EXTRACT TO READ below:

Statistical Analysis
Descriptive statistics was performed to describe basic characteristics of the children with kidney dysfunction. We expressed numerical data as means with standard deviations. Categorical variables were expressed as numbers and percentages. Children with kidney dysfunction were compared to those without kidney dysfunction using chi-square tests for categorical variables and independent t-tests for continuous variables. A multivariate model analysis using logistic regression was performed to determine the predictors of kidney dysfunction. Data were analyzed by using the Statistical Package for Social Science software version 23.0 (SPSS Inc., Armonk, NY: IBM Corp).
Results
Characteristics of the 81 patients are presented in Table 1. Forty-eight out of 81 patients (59.3%) were female. The majority of patients were of Malay ancestry (n = 62; 76.5%) while the remainder were of Chinese descent. Mean age in the study population was 11.72 ± 5.275 years old (2–22 years) and mean age at commencement of regular blood transfusion was 4.79 ± 3.693 years old. Thirty out of 81 (37%) patients fulfilled at least one of the criteria that defines abnormal kidney function: 1/81 had nephrotic range proteinuria (3.33%), 28/81 (34.6%) patients had declined in eGFR of more than 20 ml/min/1.73 m2 and 6/30 patients had established low eGFR of <90 ml/min/1.73 m2 (7.4%). Five patients had more than one abnormal feature. Evidence of glomerular hyperfiltration was seen in 29/81 patients (25.85%) at their last clinic visit (T0) (Figure 1). This proportion doubled (48/81, 59.3%) when the cohort was tracked back to 3 years from the last clinic encounter (T−3).
Figure 1. Proportion of glomerular hyperfiltration at last clinic visit (T0) and at 3 years before the last encounter (T−3).
Urine protein creatinine index (UPCI) in one patient demonstrated nephrotic range proteinuria, while in others, it was <50 mg/mmol. This patient received deferasirox for 11 years. She had only proteinuria in the nephrotic range without overt nephrotic syndrome and her serum creatinine remained within normal limits. She had a renal biopsy but unfortunately that was suboptimal for diagnosis. After substituting her iron chelation therapy to desferioxamine, her urine protein gradually normalized.
Figure 2 illustrates association between serum ferritin measurements and corresponding eGFR. Mean ferritin in the group with and without kidney dysfunction in our cohort did not show significant difference. However, it is interesting to note that 45 out of 81 (55.6%) patients had a very high serum ferritin level of >2,000 μg/L (range: 493–6,898 μg/L). Of this, a third (33.3%, 15/45) had glomerular hyperfiltration. A longer duration of transfusion (months) and younger age of transfusion commencement increased the risk of developing abnormal kidney function (Table 2).
Discussion
We analyzed kidney function in patients with TDT and found that more than a third of our study subjects had evidence of dysfunction. Multivariate analysis showed that duration of exposure to transfusion is associated with the development of abnormal kidney function in children with thalassemia. This observation concurred with evidence in literature (12).

End of EXTRACT TO READ.
EXTRACTED RECORDS below:

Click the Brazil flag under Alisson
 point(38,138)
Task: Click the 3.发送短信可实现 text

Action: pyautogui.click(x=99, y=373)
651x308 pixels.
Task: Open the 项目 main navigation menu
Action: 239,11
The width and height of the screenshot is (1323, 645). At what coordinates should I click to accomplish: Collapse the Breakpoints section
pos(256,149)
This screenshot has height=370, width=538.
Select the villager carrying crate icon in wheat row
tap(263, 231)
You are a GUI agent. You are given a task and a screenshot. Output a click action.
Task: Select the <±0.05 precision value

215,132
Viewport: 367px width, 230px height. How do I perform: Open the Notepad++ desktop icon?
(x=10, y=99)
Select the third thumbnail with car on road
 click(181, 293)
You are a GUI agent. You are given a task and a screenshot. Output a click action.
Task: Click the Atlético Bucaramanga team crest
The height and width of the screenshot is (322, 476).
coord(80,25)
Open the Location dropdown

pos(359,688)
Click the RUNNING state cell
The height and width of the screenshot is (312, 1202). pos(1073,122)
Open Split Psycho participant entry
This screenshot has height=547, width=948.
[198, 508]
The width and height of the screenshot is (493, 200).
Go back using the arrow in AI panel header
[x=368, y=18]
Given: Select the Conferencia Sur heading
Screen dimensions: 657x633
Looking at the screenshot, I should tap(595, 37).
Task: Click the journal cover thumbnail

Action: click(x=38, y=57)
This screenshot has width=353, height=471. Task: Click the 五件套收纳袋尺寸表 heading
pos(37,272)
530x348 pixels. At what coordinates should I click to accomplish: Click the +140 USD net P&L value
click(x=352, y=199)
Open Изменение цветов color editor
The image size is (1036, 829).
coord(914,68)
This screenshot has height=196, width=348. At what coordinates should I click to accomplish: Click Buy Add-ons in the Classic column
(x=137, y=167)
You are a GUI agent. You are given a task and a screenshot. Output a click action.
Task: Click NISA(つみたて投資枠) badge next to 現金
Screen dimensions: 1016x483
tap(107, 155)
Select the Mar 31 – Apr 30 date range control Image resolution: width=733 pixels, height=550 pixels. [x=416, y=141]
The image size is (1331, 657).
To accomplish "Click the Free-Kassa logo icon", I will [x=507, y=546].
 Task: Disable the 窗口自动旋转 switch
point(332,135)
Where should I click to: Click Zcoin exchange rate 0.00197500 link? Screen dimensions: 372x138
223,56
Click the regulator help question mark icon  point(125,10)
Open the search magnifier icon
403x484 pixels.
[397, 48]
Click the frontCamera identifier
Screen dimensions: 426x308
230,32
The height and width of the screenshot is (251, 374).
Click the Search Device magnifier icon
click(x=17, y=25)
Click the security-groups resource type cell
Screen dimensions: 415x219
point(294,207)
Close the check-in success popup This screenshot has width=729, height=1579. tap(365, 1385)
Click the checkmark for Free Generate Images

End of EXTRACTED RECORDS.

• [COMPLETE THE FOLLOWING]
a) Reproduce the passage of the kidney function study starting at "Urine protein creatinine" and ending at "protein gradually normalized.".
b) List every table and figure that the kidney function study refers to.
c) Resume the kidney function study where it stops by writing the next part of its discussion.

• [RESULTS IN ORDER]
a)
Urine protein creatinine index (UPCI) in one patient demonstrated nephrotic range proteinuria, while in others, it was <50 mg/mmol. This patient received deferasirox for 11 years. She had only proteinuria in the nephrotic range without overt nephrotic syndrome and her serum creatinine remained within normal limits. She had a renal biopsy but unfortunately that was suboptimal for diagnosis. After substituting her iron chelation therapy to desferioxamine, her urine protein gradually normalized.

b) Table 1, Figure 1, Figure 2, Table 2

c)
The mechanisms of transfusion-related renal dysfunction in patients with TDT have been reported by various authors. Chronic iron overload and anemia, which often coexist, are postulated to cause glomerular injury and tubular dysfunction. Zhou et al. (22) studied rats and Landing et al. (23) looking at autopsied patients; both reported glomerular and tubular changes of hemosiderosis. There were significant glomerulosclerosis, tubular atrophy, and interstitial fibrosis seen in those rats. The latter found visceral and parietal glomerular epithelial cells to be cellular, with increased mesangial matrix and hemosiderin deposits; greater in proximal and distal convoluted tubules. The histopathological changes are likely to be due to excess free iron, which stimulates the production of reactive oxygen species leading to cellular injury (7, 24).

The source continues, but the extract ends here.